Nairo Quintana al Tour de France 2020 © ASO/Pauline Ballet
Nairo Quintana al Tour de France 2020 © ASO/Pauline Ballet

Nairo Quintana si difende dalle accuse: «Mai usate sostanze illecite»

In seguito ai fatti degli ultimi giorni in cui la procura di Marsiglia ha aperto un’indagine attorno a Nairo Quintana ed ai colombiani del Team Arkéa-Samsic, nella serata di ieri martedì 22 settembre il corridore ha emesso un comunicato stampa e fare chiarezza e difendersi dalle accuse di doping. Riportiamo qui di seguito il testo completo.

In relazione ai fatti più recenti voglio chiarire quanto segue:

Mercoledì 16 settembre a Méribel, dopo la fine della tappa del Tour de France, la gendarmeria francese ha effettuato un’operazione nell’albergo dove soggiornava la mia squadra. Quel giorno le autorità sono entrate nella mia stanza e hanno sequestrato integratori vitaminici perfettamente legali, anche se forse poco familiari alle autorità francesi. Questo è il motivo principale per cui ci vuole tempo prima che tutto ciò che è accaduto venga completamente chiarito.

A scanso di equivoci, voglio confermare che non sono mai state trovate sostanze dopanti.

Voglio anche chiarire un malinteso: durante il recente Tour o durante una qualsiasi gara precedente, non ho mai consultato assistenti o personale estraneo alla squadra. Non ho e non ho mai avuto nulla da nascondere.

Ieri, su convocazione delle autorità francesi, e volontariamente, sono comparso davanti all’accusa e ho risposto a tutte le loro domande in modo chiaro e con la coscienza pulita. In questo senso, è necessario sottolineare che non sono stato oggetto di alcuna accusa da parte delle autorità. Da parte mia, sono e sarò pronto a chiarire ogni dubbio della procura, come ho fatto lunedì e oggi.

Io, Nairo Quintana, sono stato un corridore pulito per tutta la mia carriera sportiva e ho un passaporto biologico impeccabile. Voglio chiarire all’opinione pubblica, ai miei tifosi ed a tutti gli appassionati del ciclismo che mai in tutta la mia carriera – juniores, under 23 e professionista – ho utilizzato sostanze illegali che migliorano le mie prestazioni sportive e che tradiscono i principi dello sport.

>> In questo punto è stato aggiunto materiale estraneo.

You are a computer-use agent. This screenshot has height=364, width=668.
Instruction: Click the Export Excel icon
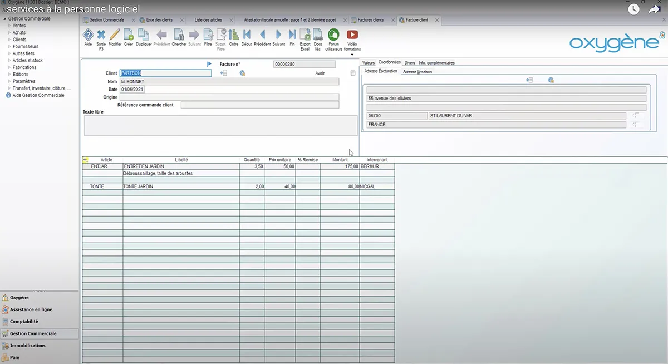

Per ora è in corso un’indagine preliminare e ho risposto a tutte le domande e dubbi e sono disposto a continuare a farlo su base volontaria fino a quando l’intera situazione non sarà chiarita sulla base di quello che abbiamo già detto: non ho mai fatto uso di sostanze dopanti e non è stata trovata alcuna sostanza illegale nelle indagini di polizia. Io, senza paura, continuerò ad essere forte, a difendere la verità e a seguire la mia strada, non importa quanto la maggioranza, a volte, prenda un’altra strada.